▶ [Study text]:

Khan: I refused to take no. I mean, the fact that Dr. Blackwell at Williams even offered me an interview, which was just kind of, her being nice to me, that was more than anyone else gave me, and when I ha[d] that opportunity I was not going to let go. And so I showed up at the interview, and I made it clear that this is what I want to do, I am committed to this and if you give me the opportunity, I will [show up] everyday.
Steve: And Ana as a high school student, you wound up spending six weeks at a laboratory at Colorado State in Fort Collins, right. Was that a pre-college program or did you just arrange that for yourself?
Cisneros: Part of my program, the science research program, in my school, was sort, of teaching us that resourcefulness that Hermain just mentioned and it's really true. The lab recognized it's limits but it gave us skills that empowered us to do things on our own, which included e-mailing researchers and being, you know, introducing yourself; you know, sharing your ideas and thoughts about their research and how you think that their research could possibly help in your personal research that you're doing in a high school setting. And so Dr. Omer Falik, he is a root ecologist from Israel and he happened to be doing research at Penn State at that time. So he continued to be my online sort of mentor, so I [could] e-mail him with questions. And, sort of, that relationship grew and grew; then I could call him and then I thought that was a big deal calling whenever I had questions and concerns about my project. And then he got a [position] at Colorado State University at the agricultural department and he was like, "You know what, this is my first summer here; I think this is a great lab that focuses on root ecology, which is, you know, applicable to the type of research that you want to do, so why don't you come over here for six weeks and meet me?" And finally I got a chance to work with him.

▶ [Data section]:
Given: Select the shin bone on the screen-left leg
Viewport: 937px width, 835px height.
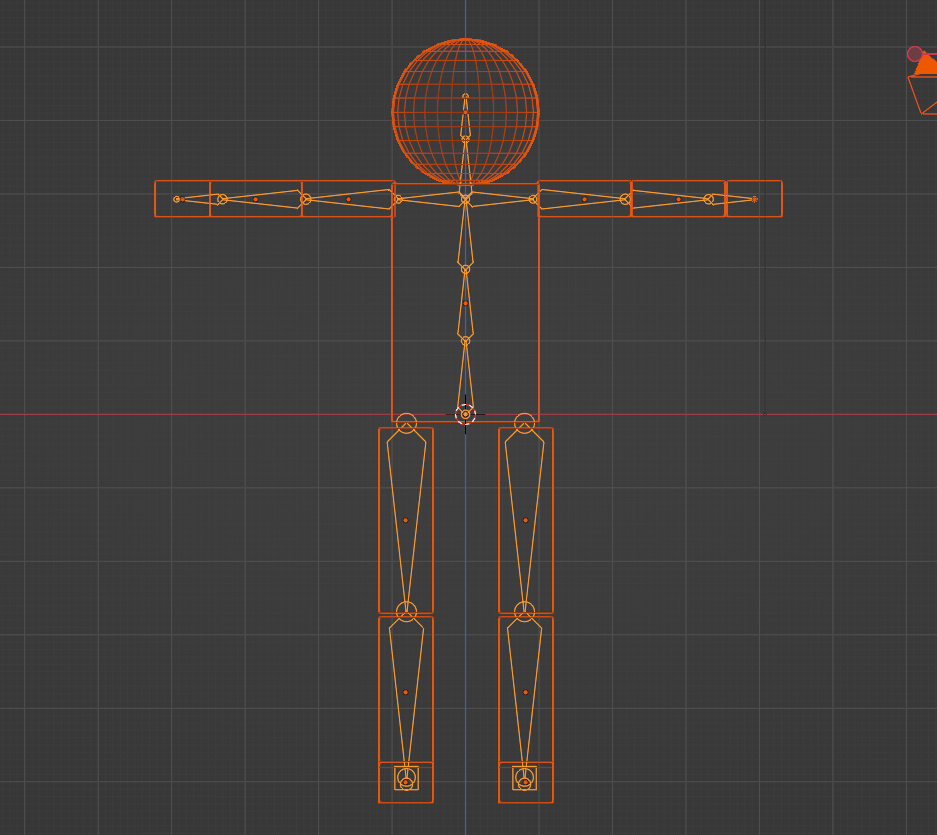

▶ [What needs to be done]:
Reproduce the interview transcript word for word, beginning at the words "Khan: I refused" and stopping after "[show up] everyday.". Rely solely on the interview transcript, not on the material.

▶ [Solution to this exercise]:
Khan: I refused to take no. I mean, the fact that Dr. Blackwell at Williams even offered me an interview, which was just kind of, her being nice to me, that was more than anyone else gave me, and when I ha[d] that opportunity I was not going to let go. And so I showed up at the interview, and I made it clear that this is what I want to do, I am committed to this and if you give me the opportunity, I will [show up] everyday.